I came across the following program:
class Counter {
protected:
unsigned int count;
public:
Counter(): count(0) {}
Counter(int c): count(c) {}
unsigned int get_count() { return count; }
Counter operator++() { return Counter(++count); }
};
What does the last member function do (Counter(++count))?
I think you wanted to implement operator++ for your class, and that should be implemented as:
Counter & operator++()
{
++count;
return *this;
}
Now the question is what does it do? It does pre-increment. Now you can write ++counter and that will invoke the above operator overload, and which internally will increment the variable count by 1.
Example :
Counter counter(1);
++counter;
std::cout << counter.get_count() << std::endl;
++(++counter);
std::cout << counter.get_count() << std::endl;
Output:
2
4
What your original code does?
If you try to run the above code using your original implementation of operator++, it will print the following :
2
3
That is because you're creating another temporary object which you're returning, which when you write ++(++counter) the outer pre-increment will increment the temporary. So the outer pre-increment will not change the value of counter.count.
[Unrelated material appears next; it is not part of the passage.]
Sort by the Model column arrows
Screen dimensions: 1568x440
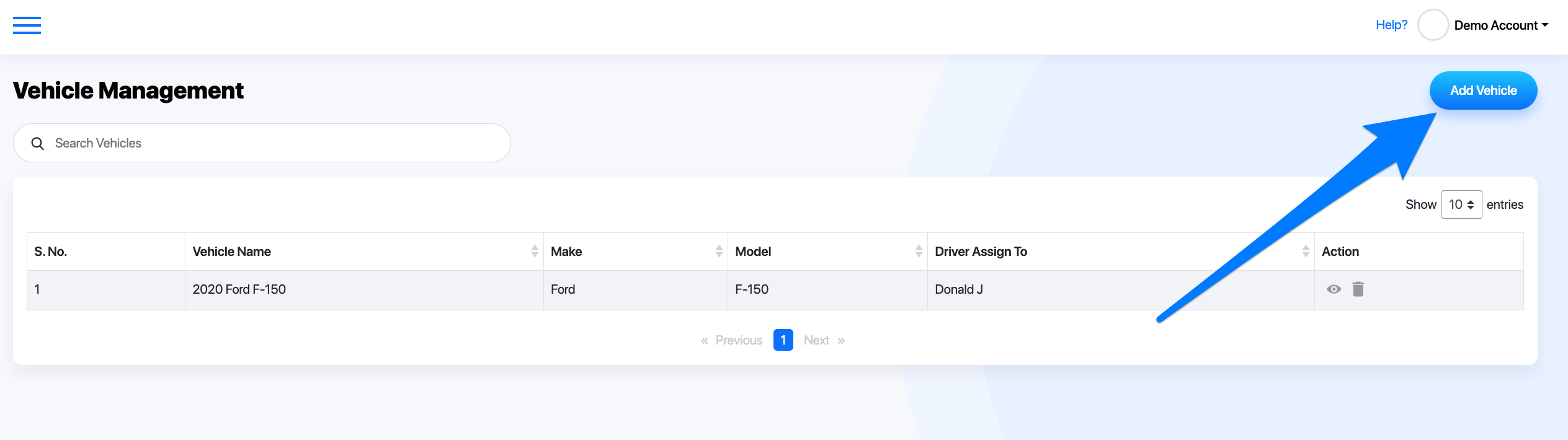click(x=919, y=251)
Even if you write ++(++(++(++counter))), its equivalent to just ++counter.
Compare the output here:
Note ++(++counter) does NOT invoke undefined behavior.
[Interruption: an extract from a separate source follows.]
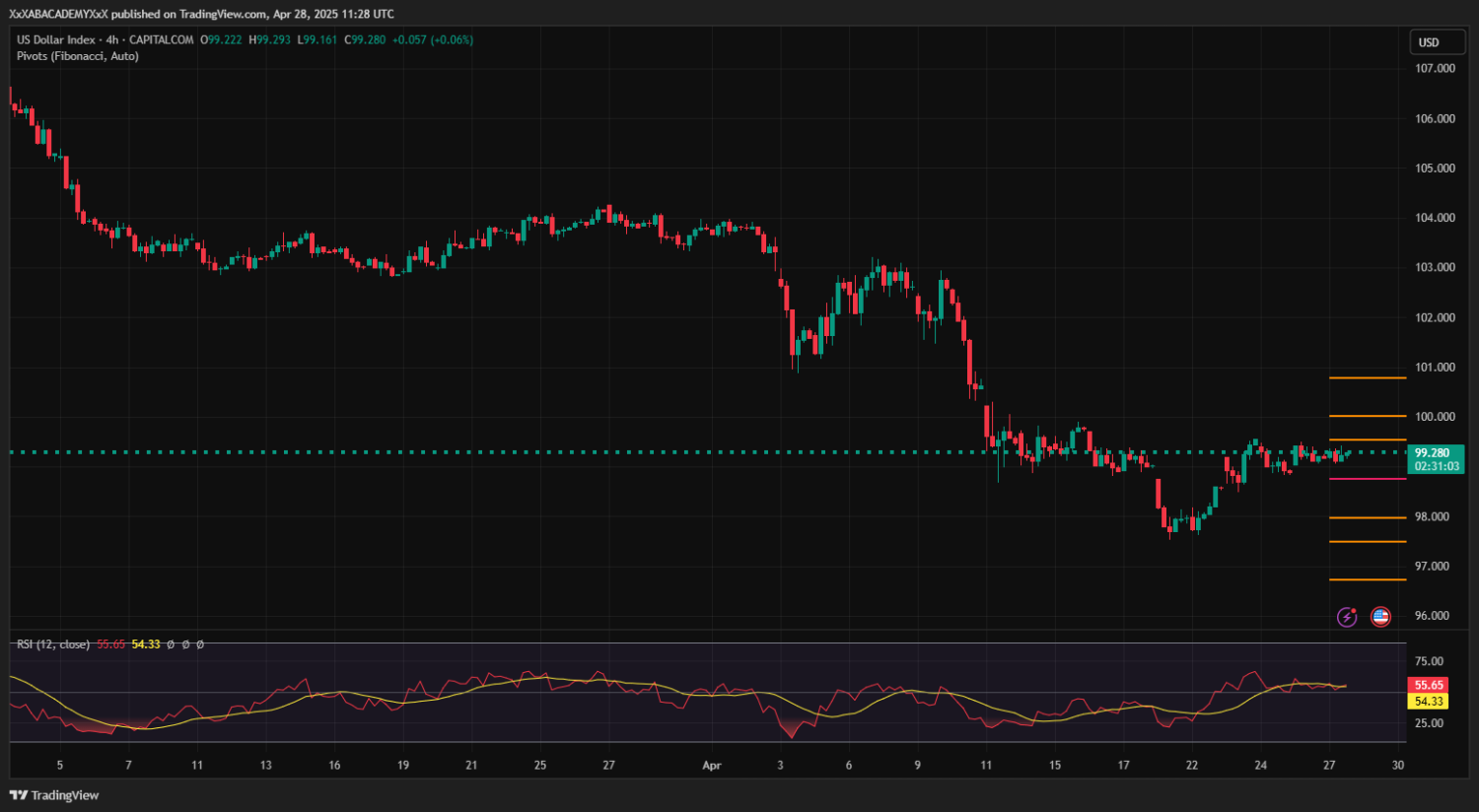Click the Apr label on time axis
The image size is (1479, 812).
click(x=712, y=766)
The last function is an overloaded operator. Specifically in the prefix increment operator. It lets you use the prefix ++ operator on objects of that class. For example:
Counter counter;
++counter;
// note this is not implemented
counter++;
This line
Counter(++count)
constructs a new Counter object by first incrementing the current instances count then by using the constructor
Counter(int c)
The result of the prefix increment, is therefore, a different instance (an incremented copy) then what prefix increment was called on.